How is radio ratings calculated




















This indicates whether a Target Market is more or less likely to listen to a given station for more or less time, with being the norm. The total number of hours that a station is listened to over the course of a week. This is the sum of all quarter-hours for all listeners. Weekly reach represents the number of people who tune in to a radio station within at least 1 quarter-hour period during a week.

Glossary of terms. Average Weekly Hours per Listener The total hours of listening to a station averaged across the total relevant population. Day parts Day parts are used to describe different times of day that you can target your ad campaign within. Frequency The number of times a campaign is heard by listeners expressed over a period of time. Impacts Impacts are the gross number of opportunities to hear OTH an ad. Market Share The percentage of all radio listening hours that a station accounts for within its transmission area.

Population The number of people who live within the TSA of any given station. Total Weekly Hours The total number of hours that a station is listened to over the course of a week. Weekly Reach Weekly reach represents the number of people who tune in to a radio station within at least 1 quarter-hour period during a week.

What's New What's New. They are usually broken down into targets, for example Adults , Men , Women ,etc. Dayparts: Time periods which represent one or more days of the week. Audience estimates are presented along three dimensions: Geography, Demography and Daypart. For example a station's share of the ratings is given in this manner.

In the MSA a station has a 5. Cume: Represents a station's total reach. In this measurement each audience member is counted only once. This represents the number of people who have sampled the radio station. Regardless of whether a listener tuned to the station one time or many times during the course of the week, he or she is counted only one time.
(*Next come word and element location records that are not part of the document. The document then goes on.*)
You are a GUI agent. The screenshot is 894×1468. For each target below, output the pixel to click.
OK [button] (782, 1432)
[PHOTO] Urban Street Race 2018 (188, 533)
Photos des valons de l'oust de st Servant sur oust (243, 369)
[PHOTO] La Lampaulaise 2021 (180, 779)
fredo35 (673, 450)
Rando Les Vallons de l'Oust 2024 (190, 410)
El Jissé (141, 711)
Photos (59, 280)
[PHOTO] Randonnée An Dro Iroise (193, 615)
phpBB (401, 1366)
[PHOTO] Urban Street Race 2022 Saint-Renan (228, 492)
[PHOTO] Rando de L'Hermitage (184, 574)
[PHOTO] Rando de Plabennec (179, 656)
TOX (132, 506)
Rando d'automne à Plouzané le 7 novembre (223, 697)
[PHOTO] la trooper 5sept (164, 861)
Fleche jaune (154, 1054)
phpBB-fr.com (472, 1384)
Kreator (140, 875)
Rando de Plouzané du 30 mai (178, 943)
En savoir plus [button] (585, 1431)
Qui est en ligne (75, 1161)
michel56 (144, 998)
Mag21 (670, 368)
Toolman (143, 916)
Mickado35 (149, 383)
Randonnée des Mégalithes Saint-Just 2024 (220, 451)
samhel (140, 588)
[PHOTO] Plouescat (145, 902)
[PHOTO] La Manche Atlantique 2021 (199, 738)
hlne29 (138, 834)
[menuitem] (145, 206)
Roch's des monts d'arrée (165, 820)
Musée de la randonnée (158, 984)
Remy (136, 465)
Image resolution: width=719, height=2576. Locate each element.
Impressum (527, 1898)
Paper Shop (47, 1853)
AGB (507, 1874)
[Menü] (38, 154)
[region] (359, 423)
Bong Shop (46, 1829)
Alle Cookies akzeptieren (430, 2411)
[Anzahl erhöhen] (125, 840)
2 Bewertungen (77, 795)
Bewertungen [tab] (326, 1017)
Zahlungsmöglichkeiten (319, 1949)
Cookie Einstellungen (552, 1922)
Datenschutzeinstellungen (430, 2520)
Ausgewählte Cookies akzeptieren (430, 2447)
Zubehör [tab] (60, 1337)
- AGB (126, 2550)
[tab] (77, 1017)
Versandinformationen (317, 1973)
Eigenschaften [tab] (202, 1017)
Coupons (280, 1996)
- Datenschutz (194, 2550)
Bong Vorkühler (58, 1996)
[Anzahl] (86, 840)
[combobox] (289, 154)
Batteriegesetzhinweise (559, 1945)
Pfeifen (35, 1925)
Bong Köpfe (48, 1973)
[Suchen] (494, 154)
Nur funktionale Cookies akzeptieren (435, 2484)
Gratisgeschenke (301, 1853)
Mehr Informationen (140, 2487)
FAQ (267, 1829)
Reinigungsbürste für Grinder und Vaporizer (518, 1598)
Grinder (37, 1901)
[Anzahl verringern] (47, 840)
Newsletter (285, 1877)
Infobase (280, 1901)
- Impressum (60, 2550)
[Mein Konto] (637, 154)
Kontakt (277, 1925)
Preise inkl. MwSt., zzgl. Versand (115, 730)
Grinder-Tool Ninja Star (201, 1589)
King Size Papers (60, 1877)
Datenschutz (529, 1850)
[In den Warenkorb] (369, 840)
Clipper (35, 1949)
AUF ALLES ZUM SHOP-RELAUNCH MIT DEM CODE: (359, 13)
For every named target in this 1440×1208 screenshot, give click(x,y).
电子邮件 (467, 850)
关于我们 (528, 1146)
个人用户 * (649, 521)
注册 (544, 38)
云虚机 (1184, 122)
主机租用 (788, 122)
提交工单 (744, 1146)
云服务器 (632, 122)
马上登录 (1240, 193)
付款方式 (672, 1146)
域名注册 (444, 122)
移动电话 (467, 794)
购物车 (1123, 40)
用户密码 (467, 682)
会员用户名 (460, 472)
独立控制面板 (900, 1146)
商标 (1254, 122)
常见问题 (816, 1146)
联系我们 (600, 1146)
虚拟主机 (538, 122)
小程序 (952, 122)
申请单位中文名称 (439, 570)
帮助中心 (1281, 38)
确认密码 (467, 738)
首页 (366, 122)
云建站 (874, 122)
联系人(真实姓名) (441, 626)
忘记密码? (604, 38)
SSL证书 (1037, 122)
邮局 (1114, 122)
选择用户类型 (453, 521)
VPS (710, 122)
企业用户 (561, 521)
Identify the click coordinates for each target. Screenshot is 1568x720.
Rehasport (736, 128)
AQH: Represents the number of people listening to a station during any given fifteen minute period. In this measure listeners may be counted many times. If a member of the audience is tuned to a station for at least five minutes, he or she can be counted. Cume and AQH are better understood by making a comparison to supermarket shopping. For example Mary and John shop at the same supermarket. Mary makes one 15 minute trip to the supermarket during the week and John makes five 15 minute trips to the same market.

In the cume John and Mary are each counted one time. If the store is interested in how many different people have visited the store during the week, Mary and John are each counted as individuals. If that same store is then interested in how many people are shopping in the store during any given 15 minute period, John is represented for each of his five trips, while Mary is counted for her one trip to the market. Two areas that confuse people are rating and share. When people say "rating: they are generally talking about "share".

Rating: An estimate expressed as a percent of a universe. It is a percentage of the people in the market who listen to a specific station. Arbitron no longer reports these numbers. Share: An estimate of the persons using radio in a market PUR who are tuned to a particular station. Arbitron reports these numbers. AQH persons:. An estimate of listeners to a station for any given quarter hour. For display purposes the last two 00 are dropped. For example "93" does not indicate that 93 people are listening, it means that 9, people are listening.

Programmers take the raw numbers and put them into several formulas to give an even better example of a station's audience. These numbers are used to compute several things. Programmers want to know about audience loyalty. Sales departments and advertisers want to know how cost effective it is to advertise on a station.

It is computed by multiplying the number of persons listening during the average quarter hour by the number of quarter hours available in the daypart and then dividing that number by the cume. For example if a station has an AQH audience of 8, and a cume audience of for the morning drive, they can compute the TSL.